Exercise passage -
>>>

In a certain way, of course, it is contextually rooted. However, I think the nature of the Ukrainian cultural realm enables you to be active outside your professional field. In the West, you can do everything in art as long as you don’t intervene in politics. In Ukraine, the cultural and artistic field itself functions as agora. It is exactly the cultural field that has the potential of debating societal issues, provoking ideological questions or political polar views on such topics as memory politics, attitude towards the Soviet past, or the 20th century’s history. It is pretty often artists and cultural workers who elaborate and deepen these discussions.
What do you think, what can be the reason behind this?
Compared to the Western context, culture is not so much structured as a separate field here. It might seem anarchistic, however, it also indicates that it’s only emerging institutionally and autonomously. Due to this, one can find many unexpected routes and unwalked paths in culture and arts.
The cultural field in Ukraine with some exceptions works independently from state financing and in this way, it is self-regulated. Even if you have some pressure from the state, it cannot really control you. Of course, it has its pros and cons. Culture in Ukraine doesn’t have an institutional protection, which means that anybody from the outside can intervene or impose some agenda on it. It also complicates the functioning of the field as you can’t rely on sustainable structures in the mid-term. On the other hand, due to the absence of clear borders, there is a constant interconnection and interrelation between culture and other social fields.

<<<

Exercise goal -
Answer these questions from the passage on Ukrainian culture.
1. In the West, what can you do in art as long as you don't intervene in politics?
2. In Ukraine, what does the cultural and artistic field itself function as?
3. With some exceptions, what does the cultural field in Ukraine work independently from?

Data listing -
>>>

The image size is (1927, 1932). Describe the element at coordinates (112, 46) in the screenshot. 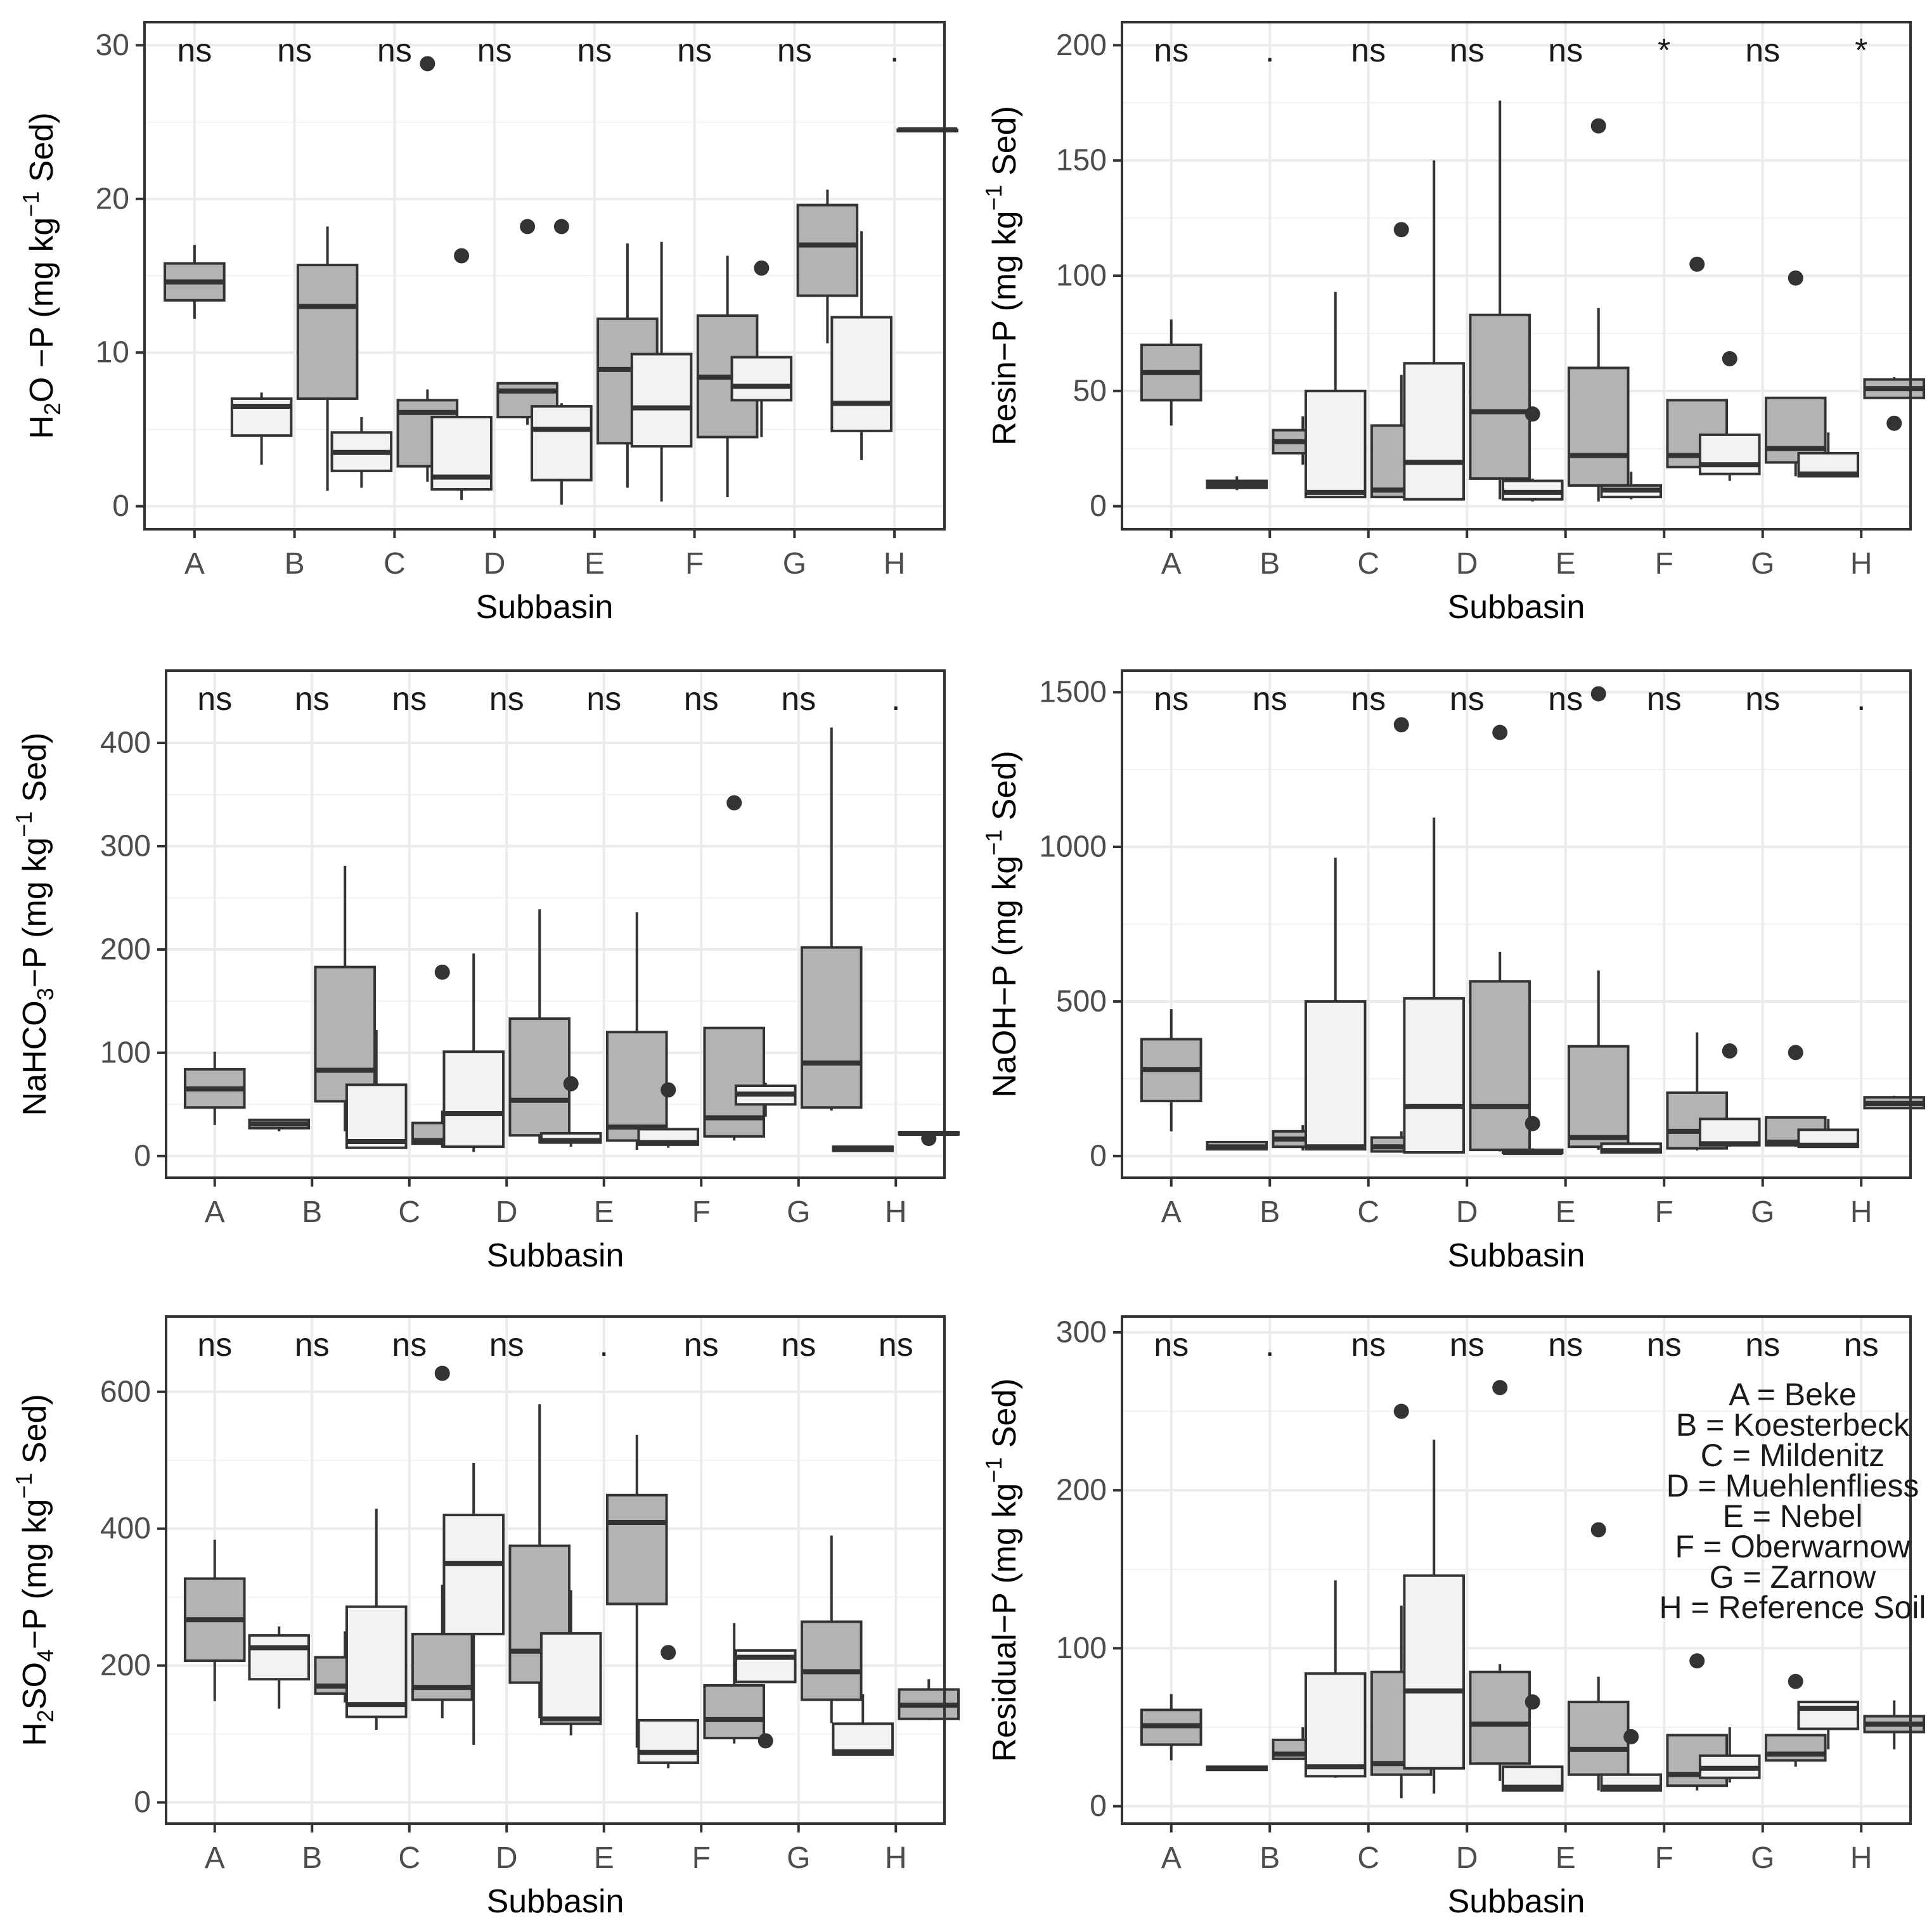

I see `y-tick-label: 30` at that location.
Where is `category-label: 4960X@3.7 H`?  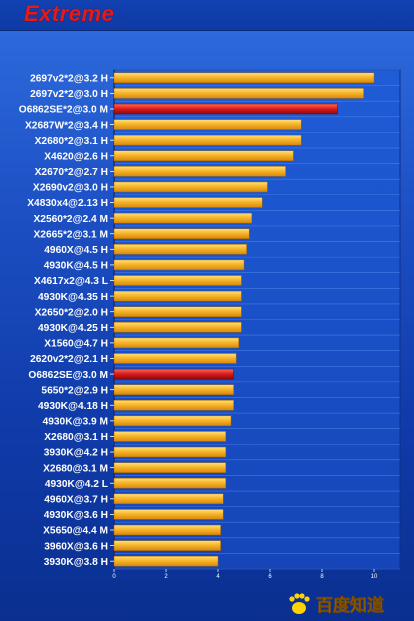 category-label: 4960X@3.7 H is located at coordinates (76, 500).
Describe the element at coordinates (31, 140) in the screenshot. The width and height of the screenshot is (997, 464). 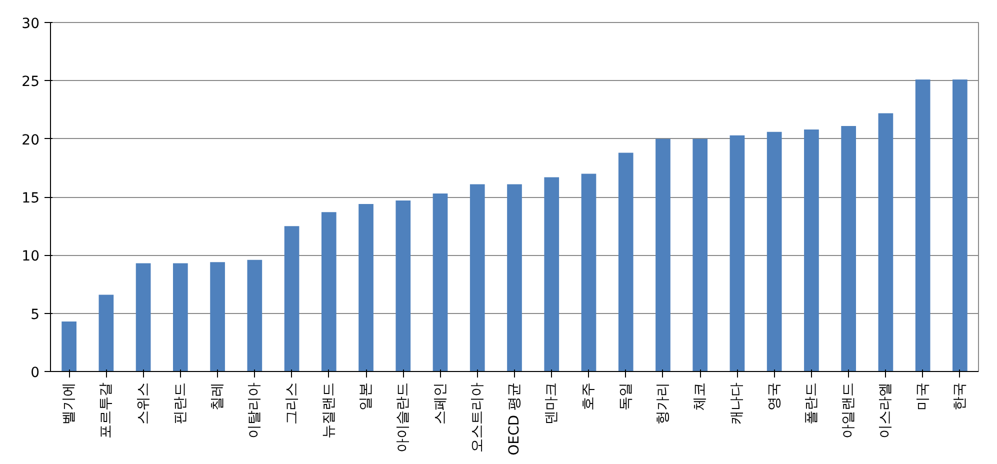
I see `y-tick-label: 20` at that location.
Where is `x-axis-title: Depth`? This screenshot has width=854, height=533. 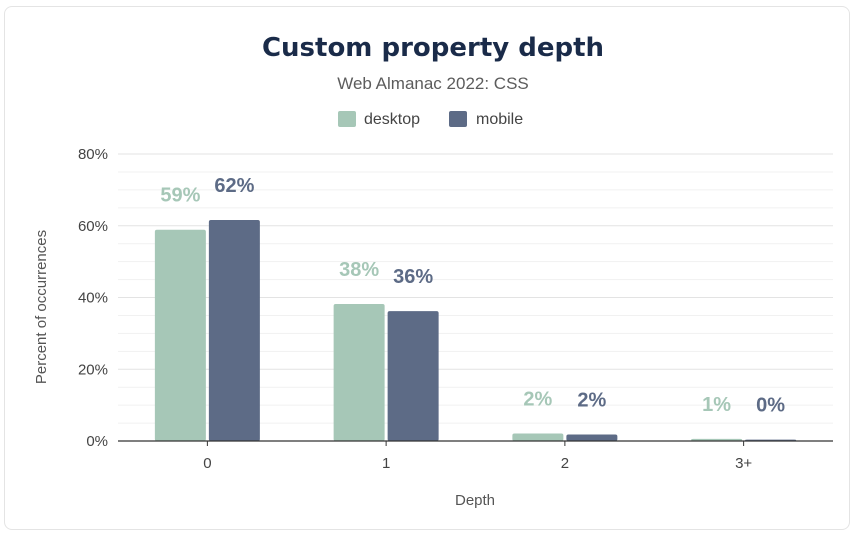 x-axis-title: Depth is located at coordinates (475, 500).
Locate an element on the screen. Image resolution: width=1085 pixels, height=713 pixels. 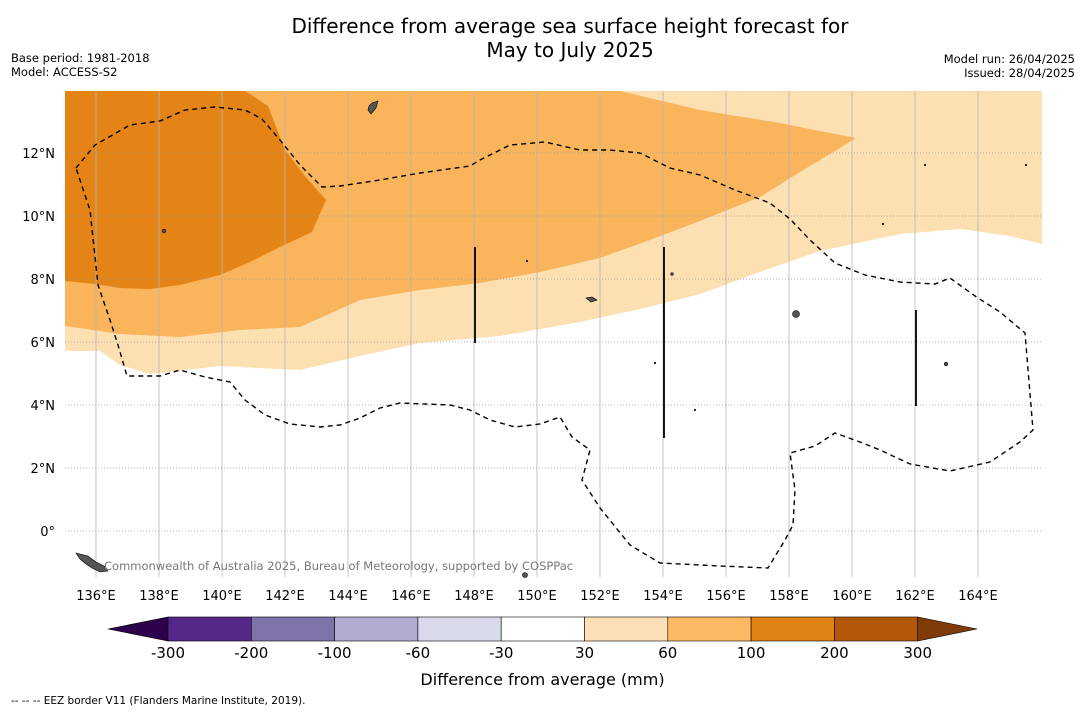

<<<

Task solution -
1. Everything.
2. Agora.
3. State financing.